##### THE DATA #####

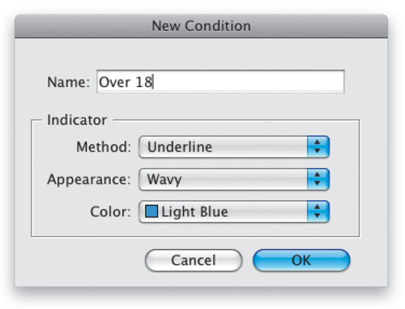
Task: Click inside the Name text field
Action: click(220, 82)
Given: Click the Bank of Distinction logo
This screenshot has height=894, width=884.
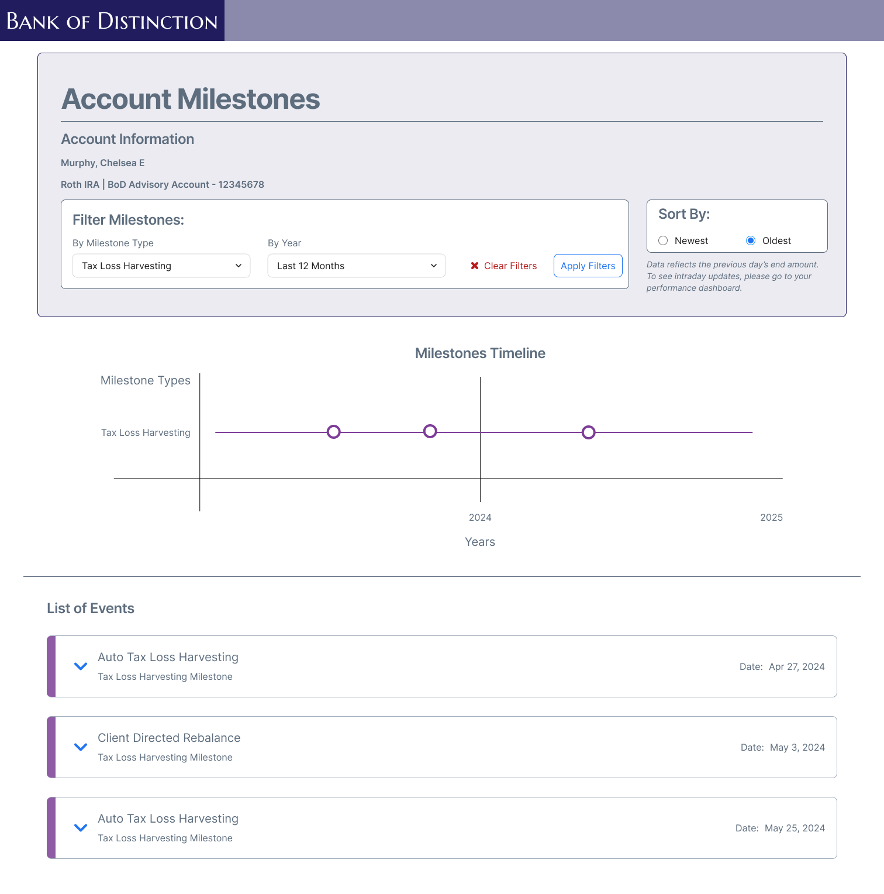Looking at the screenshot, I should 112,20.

#####

**REQUIREMENT**
Beginning with the line that has "Given: Click the Bank of Distinction logo", repeat each remaining line of the data above word for word, keeping pictures out.

**THE COMPLETED TASK**
Given: Click the Bank of Distinction logo
This screenshot has height=894, width=884.
Looking at the screenshot, I should 112,20.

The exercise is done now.